Seminal fluid molecules (SFMs), which are produced by males and transferred to females during mating, have profound impacts on the feeding, reproduction, and lifespan of female insects, including Aedes aegypti and Ae. albopictus, the main vectors of several viruses that are devastating to human health. Identifying the individual bioactive SFMs and their mode of action in Aedes mosquitoes will provide new pathways and tools for stemming disease spread by this species. We have carefully laid the groundwork for such investigations by identifying seminal fluid proteins in both Ae. aegypti and Ae. albopictus. We are now poised to investigate the functions of individual seminal fluid proteins in regulating female behavior and physiology. One of the proteins we discovered in the seminal fluid is adipokinetic hormone (AKH). Across a range of insects, AKHs? effects include modulating insect response to nutritional stress by inducing release of nutrients from the fat body, mediating oxidative stress, and regulating egg production, feeding, and digestion. AKH?s role in Aedes mosquitoes is unknown and AKH. Given the effects of AKHs in other insects, we hypothesize that seminal fluid-derived AKH is important in regulating the post-mating changes in nutrition-related phenotypes observed in Aedes females. We will test this hypothesis by testing the effect of eliminating seminal fluid AKH on female post-mating responses.
In Aim I, we will compare female blood feeding, blood digestion, egg production, and longevity between females mated to wildtype and AKH-null males.
In Aim 2, we will identify the location of the receptors within females that bind seminal fluid AKH.
In Aim 3, we will determine what genes and molecular pathways are regulated by receipt of seminal fluid AKH. The experiments outlined here will identify behavioral and physiological phenotypes and molecular pathways that are manipulatable through exogenous signaling. Further, they will expand our understanding of the role of adipokinetic hormones. Finally, this proposal will provide outstanding research and training opportunities for many undergraduate students allowing them to learn techniques in studying behavior, physiology, molecular biology, neurobiology, and biochemistry. The PI and the consultants on the project have extensive experience training undergraduates in these techniques.
Each aim i s divided into proposed experiments that are within the scope of a typical individual thesis project at the College of Wooster or could be completed by multiple students working collaboratively on different aspects of the experiment. Such collaborative projects would expose students to a wider range of approaches and methodologies than would be possible if they were working independently. Thus, the funding provided by this grant would greatly strengthen the research experiences and collaborative opportunities for students across the life sciences at The College of Wooster and prepare these students to take integrative multi-disciplinary approaches to problem solving in the careers they pursue after graduation.
This main goal of this proposal is to better understand the overall function of a protein that males transfer to females in their seminal fluid in Aedes aegypti, the mosquito that transmits dengue, Zika, chikungunya, and yellow fever.

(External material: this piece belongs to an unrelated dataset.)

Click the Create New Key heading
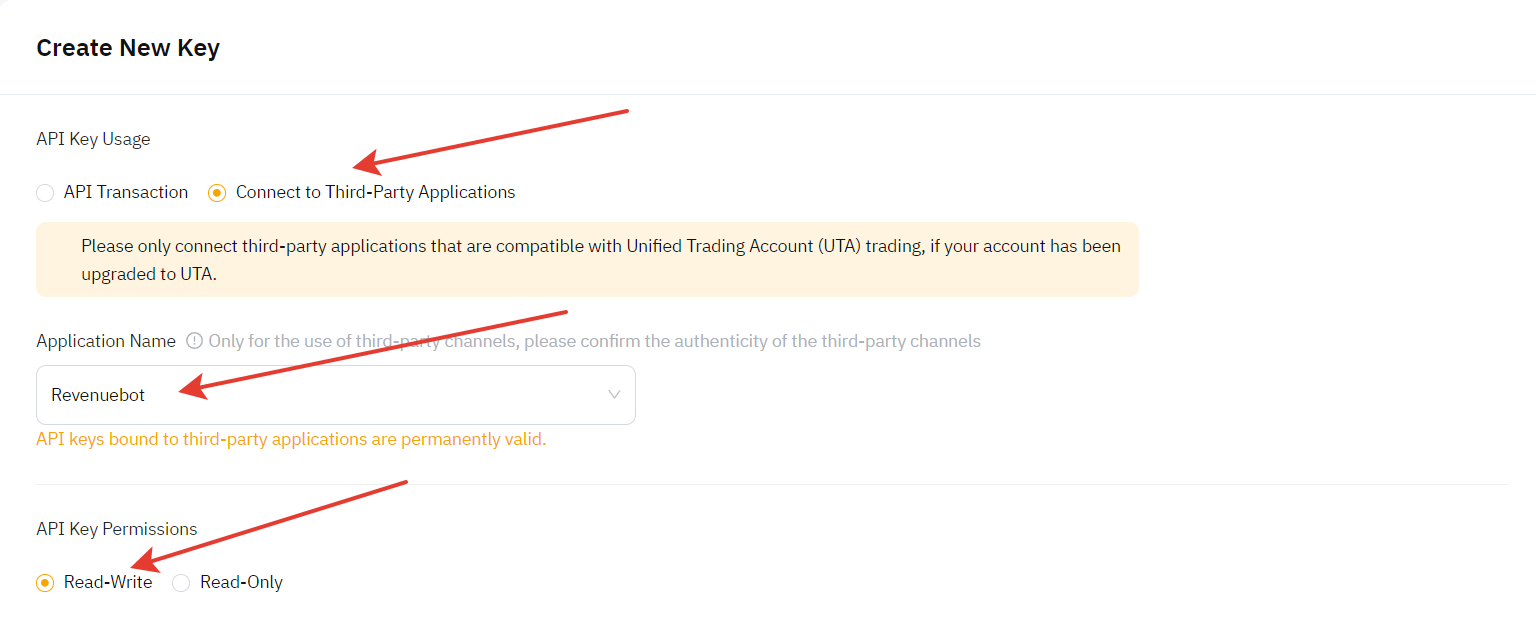The height and width of the screenshot is (622, 1536). pos(128,47)
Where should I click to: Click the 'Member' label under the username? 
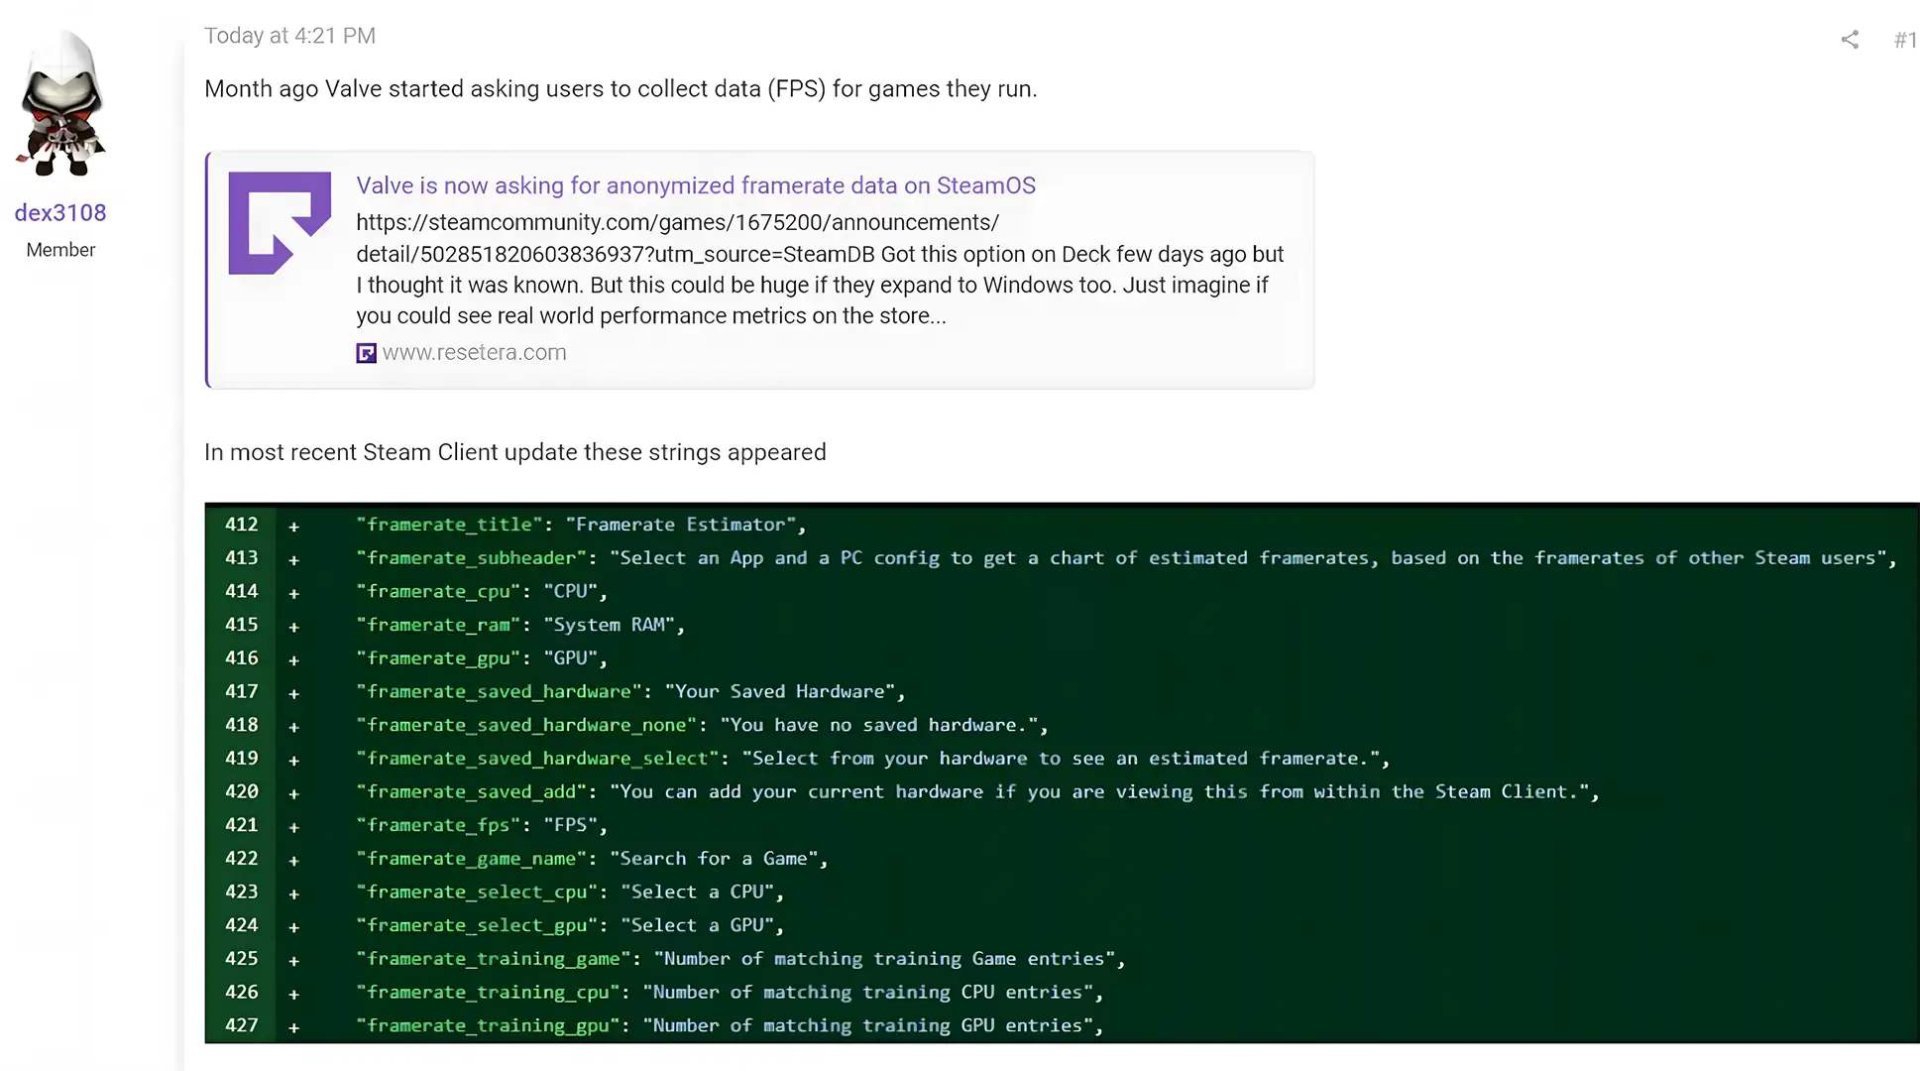point(60,249)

The particular protein, the adipokinetic hormone, is an important regulator of physiology and behavior in insects but has never before been found in the seminal fluid of any animal. Because seminal fluid proteins are known to affect blood feeding, egg production, and longevity of female Ae. aegypti, we propose to study the impact of seminal fluid derived AKH on these phenotypes to identify potential new targets for mosquito control.